NEW YORK — Many pathogenic genetic variants may actually only lead to a small increase in disease risk, a new biobank-based study has found.
Researchers from the Icahn School of Medicine at Mount Sinai used biobank and linked electronic health data to determine how often individuals with pathogenic disease variants were diagnosed with those diseases, as the penetrance of pathogenic or loss-of-function variants is not always clear.
As they reported Tuesday in the Journal of the American Medical Association, the researchers found, on average, pathogenic or loss-of-function variants were associated with a small, 7 percent increase in disease diagnosis. Some variants, though, such as ones in BRCA1 and BRCA2, exhibited much higher penetrance. These could, they said, influence how clinicians interpret genetic test results.
"A major goal of this study was to produce helpful, advanced statistics which quantitatively assess the impact that known disease-causing genetic variants may have on an individual's risk to disease," Ron Do, an associate professor of genetics and genomic sciences at Mount Sinai, said in a statement.

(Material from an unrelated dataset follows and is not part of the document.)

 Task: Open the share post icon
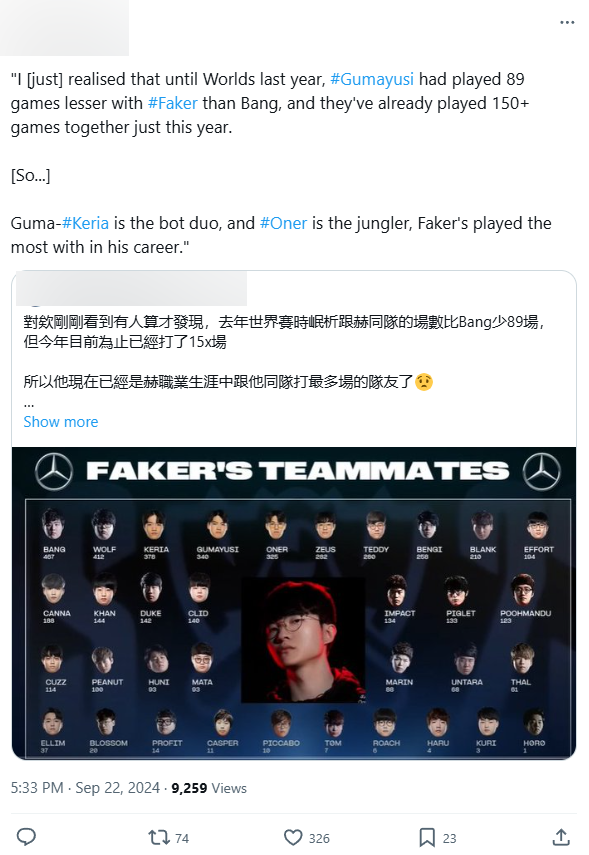point(561,837)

The researchers analyzed exome sequencing data on 74,645 individuals from the BioMe and UK Biobank datasets to find 5,360 variants associated with more than 150 different diseases. These variants were all considered pathogenic variants by the ClinVar database or were predicted to be loss-of-function variants by bioinformatic assessments. Variants with benign, uncertain, or conflicting designations in ClinVar were excluded as were missense or synonymous variants and variants with recessive inheritance patterns in the Online Mendelian Inheritance in Man catalog.
For the individuals in the biobanks, the researchers determined their case or control status based on the presence or absence of ICD-10 diagnostic codes from their linked health records, and they used that to determine risk estimates for the 157 different diseases.
Overall, 89 percent of the pathogenic or loss-of-function variants had a risk difference — the difference between the prevalence of the disease in individuals with the variant allele versus in individuals with a normal allele — of 0.05. Additionally, the mean penetrance for pathogenic alleles — the chance the variant was linked to a diagnosis — was 6.9 percent.
"At first I was quite surprised by the results. The risks we discovered were lower than I expected," Do said.
Some pathogenic or loss-of-function variants, though, were associated with a higher penetrance. The penetrance of pathogenic or loss-of-function variants in genes on the ACMG 73 and tier 1 list was higher than those in other genes. In particular, pathogenic or loss-of-function variants in BRCA1 or BRCA2 associated with breast cancer risk had an average penetrance of 38 percent, though the individual variants harbored a range in penetrance.
Factors like age and ethnic background also influence penetrance, the researchers noted. The penetrance of variants linked to age-related disorders like type 2 diabetes was higher among people over the age of 70, as compared to people over the age of 20.
The findings indicated to Do that clinicians might have to rethink how variants are classified. He and his colleagues suggest that the current system of classification based on pathogenicity should be updated to also reflect penetrance.
"While more research is needed to be done, we feel that this study is a good first step towards eventually providing doctors and patients with the accurate and nuanced information they need to make more precise diagnoses," Do said.